Suuung...Angin yang begitu kencang membuat selembar kertas lusuh tertempel di wajah Alena.
IKUTILAH LOMBA FOTOGRAFER SE-INDONESIA
KHUSUS PELAJAR SMP
TEMA : LOKALITAS BUDAYA MASING-MASING DAERAH
DEADLINE : 3 MEI 2013
Kirimkan ke alamat: Jln. Kapt. Pierre Tendean, Mampang, Jakarta Selatan. Kode Pos: 45564. Jangan lupa sertakan biodata dan nomor telepon yang bisa dihubungi!
Brilian! Alena tidak memanfaatkan kesempatan ini sia-sia. Ia akan segera mengirimkan beberapa hasil fotonya dan ingin membuktikan kalau ia bisa mewujudkan impiannya menjadi seorang fotografer dan membuat bangga orang tuanya.
***
Jam menunjukkan pukul 07. 15 lalu setelahnya terdengar suara gedubrak dari ranjang tidurnya. Semalam, orang tuanya menceramahinya karena ia pulang terlambat. Pagi ini ia pun bangun terlambat. Jika biasanya ia selalu bangun pukul 06. 00, sekarang baru bangun pukul 07. 15. Ia segera menyalakan komputer lalu akan mencetak beberapa fotonya yang sudah dimasukkan ke komputer tadi malam. Ia memilih beberapa foto yang menurutnya sangat otentik dan artistik. Setelah memilih kemudian mencetak, Alena memasukkan foto-foto itu ke dalam sebuah amplop besar berwarna coklat dan tak lupa menyertakan biodata dan nomor telepon. Karena hari ini jadwalnya untuk kontrol gigi ia akan menitipkan kepada Pak Marwan yang juga akan ke kantor pos hari ini.
‘Kalau memang ini jalan kesuksesanku, mohon mudahkan, Ya Tuhan.’
***
Satu bulan kemudian.
Alena baru saja masuk ke kamar mandi ketika mendengar suara telepon yang berdering. Mama yang mengangkatnya.
“Halo. Selamat sore.” Sapa suara di seberang.
“Sore. Dengan siapa?”
“Saya Vean Yugasvara, panitia penyelenggara lomba fotografi nasional. Apa benar ini rumah Alena Putri Tamara?”
“Benar. Ada hubungan apa anak saya dengan kegiatan ini?”
“Selamat ya, Bu. Anak ibu terpilih menjadi pemenang lomba fotografi tingkat nasional.
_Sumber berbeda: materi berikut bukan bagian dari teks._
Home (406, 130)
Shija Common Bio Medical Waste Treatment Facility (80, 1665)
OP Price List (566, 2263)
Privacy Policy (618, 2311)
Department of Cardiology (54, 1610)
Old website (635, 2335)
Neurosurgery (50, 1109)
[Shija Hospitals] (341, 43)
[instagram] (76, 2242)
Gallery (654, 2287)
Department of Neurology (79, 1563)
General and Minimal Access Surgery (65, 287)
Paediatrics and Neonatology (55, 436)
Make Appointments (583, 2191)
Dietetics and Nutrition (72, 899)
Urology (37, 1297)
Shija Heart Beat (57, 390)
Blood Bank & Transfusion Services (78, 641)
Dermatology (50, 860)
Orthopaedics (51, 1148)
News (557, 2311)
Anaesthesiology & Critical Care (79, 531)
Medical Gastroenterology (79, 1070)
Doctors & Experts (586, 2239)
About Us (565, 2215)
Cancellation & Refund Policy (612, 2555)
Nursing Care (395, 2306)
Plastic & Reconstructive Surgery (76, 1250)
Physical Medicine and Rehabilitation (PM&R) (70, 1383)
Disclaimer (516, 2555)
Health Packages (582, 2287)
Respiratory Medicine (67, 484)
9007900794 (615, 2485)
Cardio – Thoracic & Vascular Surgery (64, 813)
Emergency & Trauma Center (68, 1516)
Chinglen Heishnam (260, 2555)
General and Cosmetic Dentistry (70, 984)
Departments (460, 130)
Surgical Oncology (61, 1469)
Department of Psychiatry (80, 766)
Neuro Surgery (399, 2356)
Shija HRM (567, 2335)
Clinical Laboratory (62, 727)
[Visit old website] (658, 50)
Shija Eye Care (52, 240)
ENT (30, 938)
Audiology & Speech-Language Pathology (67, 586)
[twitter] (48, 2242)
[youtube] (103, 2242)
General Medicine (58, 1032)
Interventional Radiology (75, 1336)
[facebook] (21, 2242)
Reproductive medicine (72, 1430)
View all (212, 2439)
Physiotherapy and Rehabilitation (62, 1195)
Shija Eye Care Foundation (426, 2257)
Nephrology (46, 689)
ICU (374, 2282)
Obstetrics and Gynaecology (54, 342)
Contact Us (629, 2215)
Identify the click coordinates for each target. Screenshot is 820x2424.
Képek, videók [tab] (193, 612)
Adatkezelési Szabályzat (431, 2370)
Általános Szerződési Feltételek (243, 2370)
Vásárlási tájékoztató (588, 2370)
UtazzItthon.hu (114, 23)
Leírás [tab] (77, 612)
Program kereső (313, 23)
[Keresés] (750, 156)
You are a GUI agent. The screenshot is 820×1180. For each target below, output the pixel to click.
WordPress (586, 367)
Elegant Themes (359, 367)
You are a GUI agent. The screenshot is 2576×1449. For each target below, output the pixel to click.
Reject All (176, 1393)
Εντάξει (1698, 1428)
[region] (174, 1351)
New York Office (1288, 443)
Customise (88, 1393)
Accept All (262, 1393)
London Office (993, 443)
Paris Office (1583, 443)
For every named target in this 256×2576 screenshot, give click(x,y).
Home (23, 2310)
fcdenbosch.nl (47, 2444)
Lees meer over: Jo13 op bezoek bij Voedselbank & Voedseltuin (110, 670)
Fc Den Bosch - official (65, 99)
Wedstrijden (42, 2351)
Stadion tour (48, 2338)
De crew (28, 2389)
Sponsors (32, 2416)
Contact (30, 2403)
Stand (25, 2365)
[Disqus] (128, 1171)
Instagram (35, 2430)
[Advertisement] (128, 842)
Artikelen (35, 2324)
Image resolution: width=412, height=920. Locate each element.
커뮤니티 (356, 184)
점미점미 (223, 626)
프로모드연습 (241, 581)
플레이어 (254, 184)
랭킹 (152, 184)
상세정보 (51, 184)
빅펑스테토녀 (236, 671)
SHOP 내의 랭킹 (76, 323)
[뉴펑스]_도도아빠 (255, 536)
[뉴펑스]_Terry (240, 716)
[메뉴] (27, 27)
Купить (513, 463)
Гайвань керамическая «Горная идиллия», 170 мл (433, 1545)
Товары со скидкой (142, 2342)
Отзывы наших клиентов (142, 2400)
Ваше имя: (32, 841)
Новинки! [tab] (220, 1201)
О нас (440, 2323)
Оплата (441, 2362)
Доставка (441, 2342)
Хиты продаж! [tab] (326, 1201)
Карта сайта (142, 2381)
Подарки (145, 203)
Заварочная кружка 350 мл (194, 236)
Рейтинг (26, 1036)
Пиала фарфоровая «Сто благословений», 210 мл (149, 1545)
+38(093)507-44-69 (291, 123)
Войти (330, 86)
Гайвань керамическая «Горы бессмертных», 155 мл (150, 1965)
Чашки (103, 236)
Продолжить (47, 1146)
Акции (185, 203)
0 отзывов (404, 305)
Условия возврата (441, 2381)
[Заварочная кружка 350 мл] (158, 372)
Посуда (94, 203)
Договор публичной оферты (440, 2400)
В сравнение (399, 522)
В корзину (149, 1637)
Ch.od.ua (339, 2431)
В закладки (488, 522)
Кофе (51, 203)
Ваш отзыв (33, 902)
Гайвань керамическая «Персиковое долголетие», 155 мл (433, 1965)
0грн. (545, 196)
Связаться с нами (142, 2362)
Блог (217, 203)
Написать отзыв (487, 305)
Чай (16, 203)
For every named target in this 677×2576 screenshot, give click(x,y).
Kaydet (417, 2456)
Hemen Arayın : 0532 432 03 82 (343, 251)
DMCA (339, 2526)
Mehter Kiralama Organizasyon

Minggu depan, kami tunggu kedatangannya di Jakarta. Kami sudah mengiriminya email.” Mama yang mendengar semua ini merasa tak percaya.
“Anda tidak salah orang, kan?”
“Benar, Alena adalah pemenangnya. Keputusan juri tidak dapat diganggu gugat.” Penelpon kemudian segera memutuskan jaringan telepon.
“Siapa, Ma?” tanya Papa sambil membaca koran.
“Alena, Pa. Alena, dia juara lomba fotografi nasional!” Seketika itu, Alena yang berada di dekat mamanya tercengang. Apakah telinganya tidak salah dengar? Dia...dia juara lomba fotografer nasional. Pantaskah?
“Mama tidak bohong, kan?” Mamanya menggeleng dan langsung menghambur ke arahnya.
“Sayang, Maafkan papa dan mama yang selama ini memaksa kamu untuk menjadi yang kami inginkan. Mama tidak tahu kalau selama ini kamu punya bakat yang sangat hebat. Mama sayang sama kamu.”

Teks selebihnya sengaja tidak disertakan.